The wall-mounted design allows you to adjust the height of the toilet between 45¼ to 55 inches, so it can be low to the ground or higher at an ADA-compliant comfort height. As with other wall-mounted toilets, it has a higher price tag and a more difficult installation process. Even though it costs more money initially, its low-maintenance and water-saving nature will likely pay for itself in the long run. Plus, increasing the available space in a tiny bathroom with a compact toilet can be priceless.
A clogged toilet can be frustrating, and you may be concerned that a toilet designed to conserve water won’t have the necessary power to prevent clogs. This dual flush toilet from Kohler has a Class 5 flushing system and a larger, 2⅛-inch trapway that’s specially glazed to prevent anything sticking to it. It also uses a faster and more aggressive flushing system to ensure everything gets thoroughly pushed down the trapway.

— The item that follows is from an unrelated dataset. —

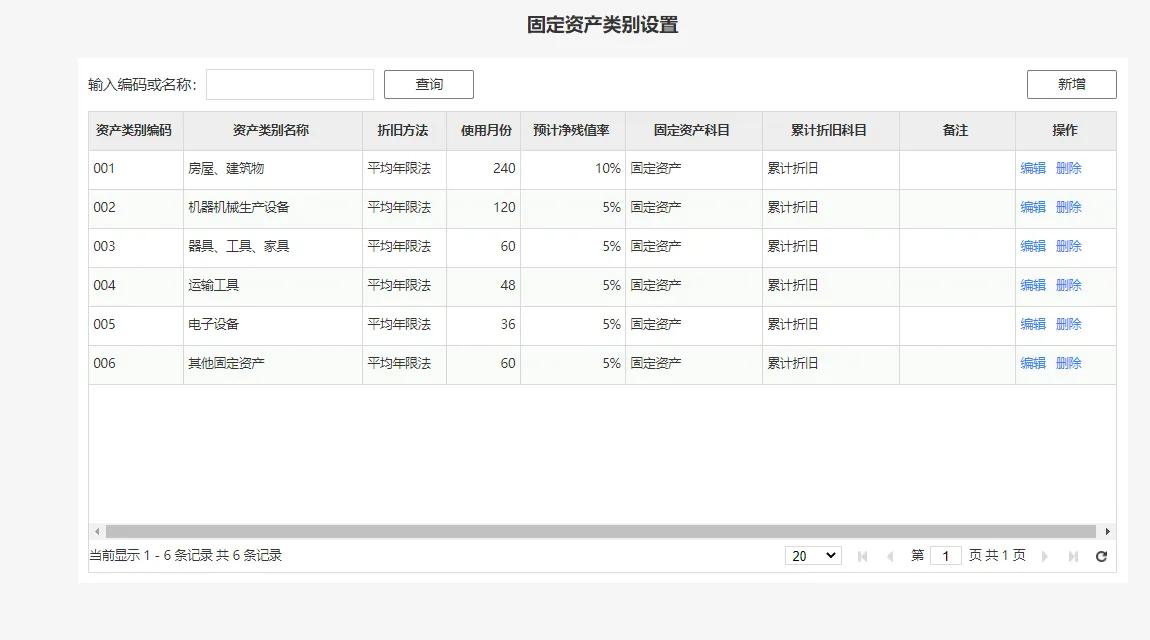Click the horizontal scrollbar below the table

(x=600, y=531)
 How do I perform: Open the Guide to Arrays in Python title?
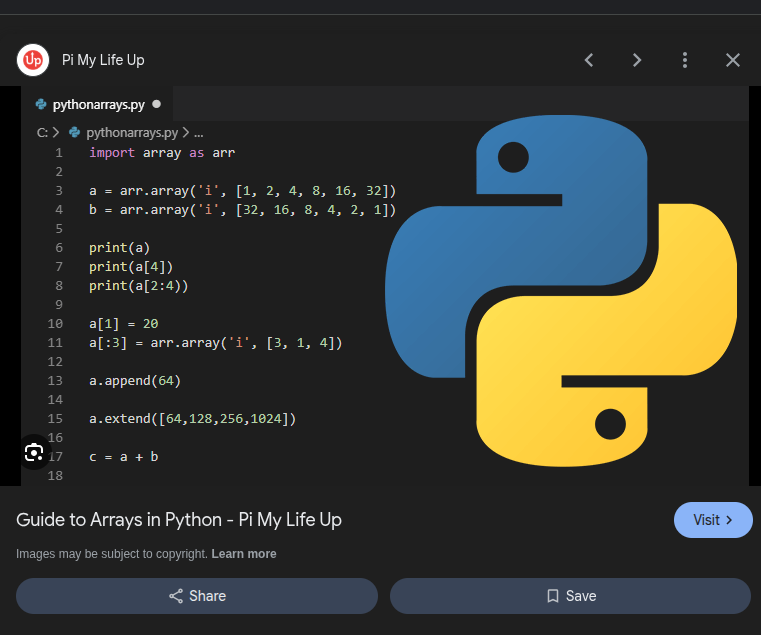179,520
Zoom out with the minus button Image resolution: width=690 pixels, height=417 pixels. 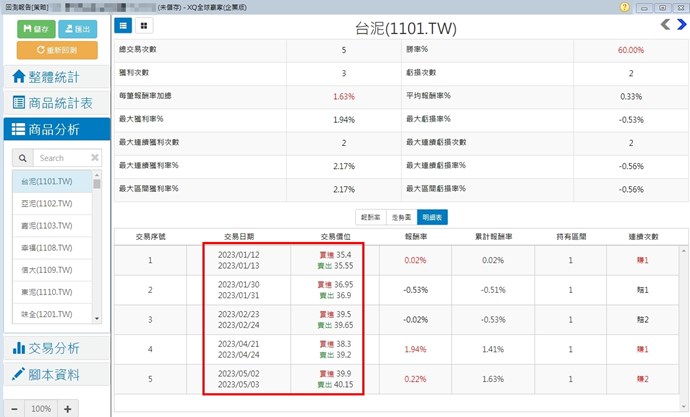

It doesn’t come with a toilet seat, so that will need to be purchased separately. Also, because the flushing system prioritizes pushing water down the drain, instead of rinsing out the bowl, it might leave some residue behind. Granted, those factors might be a small price to pay for the peace of mind of avoiding nasty clogs.
FAQs About Your New Dual Flush Toilet
A new toilet can be a considerable investment, so you may have some additional questions about dual flush options. If the above information has left you with a few lingering concerns, see if these answers to some frequently asked questions help.
Q. How does a dual flush toilet work?
A dual flush toilet works by using a special flush valve that dispenses two different volumes of water from the tank depending on whether you press the button for liquids or solids.
Q. What is the difference between a single flush and dual flush toilet?
A single flush toilet only has one option for flushing and uses a full tank of toilet water for both liquids and solids. A dual flush toilet has two options and uses as little as 0.8 gallons for liquids and between 1.3 to 1.6 gallons for solids.
Q. What button should you push in a dual flush toilet?
There should be a separate and clearly marked button for each liquids and solids. If not, the smaller button is for liquids, and the larger button is usually for solids. If you’re not sure which one to use on your toilet, consult the user manual.